Please update the data from its start up to and including the line with "coord(419,712)", replacing "hamburger" with "overflow" and leaving everything else unchanged. Give back only those lines.

Rows from a dataset

————

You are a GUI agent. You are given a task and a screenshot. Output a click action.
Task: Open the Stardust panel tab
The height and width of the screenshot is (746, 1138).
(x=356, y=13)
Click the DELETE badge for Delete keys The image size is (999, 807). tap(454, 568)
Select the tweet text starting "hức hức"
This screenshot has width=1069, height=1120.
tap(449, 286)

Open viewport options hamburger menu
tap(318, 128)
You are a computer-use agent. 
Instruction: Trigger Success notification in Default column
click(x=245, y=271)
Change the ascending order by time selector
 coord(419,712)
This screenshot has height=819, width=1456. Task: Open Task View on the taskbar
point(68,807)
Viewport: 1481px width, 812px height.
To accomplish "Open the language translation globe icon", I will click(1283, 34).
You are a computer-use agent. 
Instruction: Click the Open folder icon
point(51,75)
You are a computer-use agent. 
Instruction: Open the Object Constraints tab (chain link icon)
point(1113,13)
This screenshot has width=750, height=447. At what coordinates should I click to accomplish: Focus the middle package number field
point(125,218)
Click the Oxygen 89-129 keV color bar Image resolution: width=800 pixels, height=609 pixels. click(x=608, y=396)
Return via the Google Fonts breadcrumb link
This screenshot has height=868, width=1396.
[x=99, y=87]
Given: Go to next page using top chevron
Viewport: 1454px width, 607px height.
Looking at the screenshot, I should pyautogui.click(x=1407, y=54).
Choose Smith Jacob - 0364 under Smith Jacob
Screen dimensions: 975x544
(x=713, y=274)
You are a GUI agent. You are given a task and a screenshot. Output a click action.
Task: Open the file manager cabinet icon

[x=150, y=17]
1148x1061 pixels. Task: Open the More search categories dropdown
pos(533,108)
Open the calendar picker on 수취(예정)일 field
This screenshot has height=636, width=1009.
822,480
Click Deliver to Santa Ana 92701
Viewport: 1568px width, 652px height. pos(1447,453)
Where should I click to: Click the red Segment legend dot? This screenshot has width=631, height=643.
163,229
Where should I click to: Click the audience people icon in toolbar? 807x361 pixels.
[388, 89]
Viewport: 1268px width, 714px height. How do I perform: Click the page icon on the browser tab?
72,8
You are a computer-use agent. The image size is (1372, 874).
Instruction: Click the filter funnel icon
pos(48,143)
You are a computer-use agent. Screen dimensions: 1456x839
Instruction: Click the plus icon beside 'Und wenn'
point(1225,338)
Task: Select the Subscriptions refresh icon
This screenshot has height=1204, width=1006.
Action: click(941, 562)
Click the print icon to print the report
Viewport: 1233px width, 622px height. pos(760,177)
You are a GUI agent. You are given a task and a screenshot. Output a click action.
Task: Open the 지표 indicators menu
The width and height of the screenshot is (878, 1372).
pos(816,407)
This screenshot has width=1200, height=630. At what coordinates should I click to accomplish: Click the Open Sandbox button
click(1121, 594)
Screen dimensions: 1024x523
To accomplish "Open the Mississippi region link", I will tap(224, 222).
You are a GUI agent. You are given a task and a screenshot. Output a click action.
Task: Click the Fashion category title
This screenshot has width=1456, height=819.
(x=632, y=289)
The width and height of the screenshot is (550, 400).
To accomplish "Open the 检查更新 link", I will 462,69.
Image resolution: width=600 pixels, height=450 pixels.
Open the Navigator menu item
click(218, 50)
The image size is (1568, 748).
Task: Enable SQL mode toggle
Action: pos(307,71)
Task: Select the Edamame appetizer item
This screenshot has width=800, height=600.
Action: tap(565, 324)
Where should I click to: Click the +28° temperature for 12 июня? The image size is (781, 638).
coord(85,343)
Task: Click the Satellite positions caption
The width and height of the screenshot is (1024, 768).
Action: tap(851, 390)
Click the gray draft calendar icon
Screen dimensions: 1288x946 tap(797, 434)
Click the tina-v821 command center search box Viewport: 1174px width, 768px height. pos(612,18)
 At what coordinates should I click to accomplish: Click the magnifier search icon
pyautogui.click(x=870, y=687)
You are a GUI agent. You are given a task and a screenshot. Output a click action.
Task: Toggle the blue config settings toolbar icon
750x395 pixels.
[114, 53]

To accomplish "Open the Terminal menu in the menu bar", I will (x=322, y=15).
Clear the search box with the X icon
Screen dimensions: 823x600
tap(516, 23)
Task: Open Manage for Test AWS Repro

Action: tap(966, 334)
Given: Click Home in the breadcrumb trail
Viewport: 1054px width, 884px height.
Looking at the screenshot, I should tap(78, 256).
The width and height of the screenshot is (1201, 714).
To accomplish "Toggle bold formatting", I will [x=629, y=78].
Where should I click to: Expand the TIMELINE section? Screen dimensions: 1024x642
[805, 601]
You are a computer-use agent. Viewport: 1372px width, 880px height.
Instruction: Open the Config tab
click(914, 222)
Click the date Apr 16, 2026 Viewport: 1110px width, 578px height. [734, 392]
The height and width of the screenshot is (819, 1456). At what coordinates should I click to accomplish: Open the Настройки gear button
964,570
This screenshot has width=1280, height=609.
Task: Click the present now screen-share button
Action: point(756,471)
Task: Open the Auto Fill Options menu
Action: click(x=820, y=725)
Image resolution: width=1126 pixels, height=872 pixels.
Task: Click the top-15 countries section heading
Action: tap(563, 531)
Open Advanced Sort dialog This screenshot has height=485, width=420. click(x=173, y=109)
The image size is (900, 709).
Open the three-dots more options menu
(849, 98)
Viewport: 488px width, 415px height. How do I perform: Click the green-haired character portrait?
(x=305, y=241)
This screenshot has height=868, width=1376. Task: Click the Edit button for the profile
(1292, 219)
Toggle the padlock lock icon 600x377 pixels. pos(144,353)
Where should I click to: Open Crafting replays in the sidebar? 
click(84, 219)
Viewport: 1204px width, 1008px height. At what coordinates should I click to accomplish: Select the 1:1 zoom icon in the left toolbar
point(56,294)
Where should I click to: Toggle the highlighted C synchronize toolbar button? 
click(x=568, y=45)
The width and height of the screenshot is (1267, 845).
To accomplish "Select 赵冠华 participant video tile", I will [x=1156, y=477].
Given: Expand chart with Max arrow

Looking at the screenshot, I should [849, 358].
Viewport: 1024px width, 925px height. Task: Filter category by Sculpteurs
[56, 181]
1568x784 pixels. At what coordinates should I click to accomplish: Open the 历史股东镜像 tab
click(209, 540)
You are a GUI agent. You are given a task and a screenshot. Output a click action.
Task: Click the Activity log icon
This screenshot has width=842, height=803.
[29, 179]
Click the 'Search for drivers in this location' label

————

*Exercise response*.
You are a GUI agent. You are given a task and a screenshot. Output a click action.
Task: Open the Stardust panel tab
The height and width of the screenshot is (746, 1138).
(x=356, y=13)
Click the DELETE badge for Delete keys The image size is (999, 807). tap(454, 568)
Select the tweet text starting "hức hức"
This screenshot has width=1069, height=1120.
tap(449, 286)

Open viewport options overflow menu
tap(318, 128)
You are a computer-use agent. 
Instruction: Trigger Success notification in Default column
click(x=245, y=271)
Change the ascending order by time selector
 coord(419,712)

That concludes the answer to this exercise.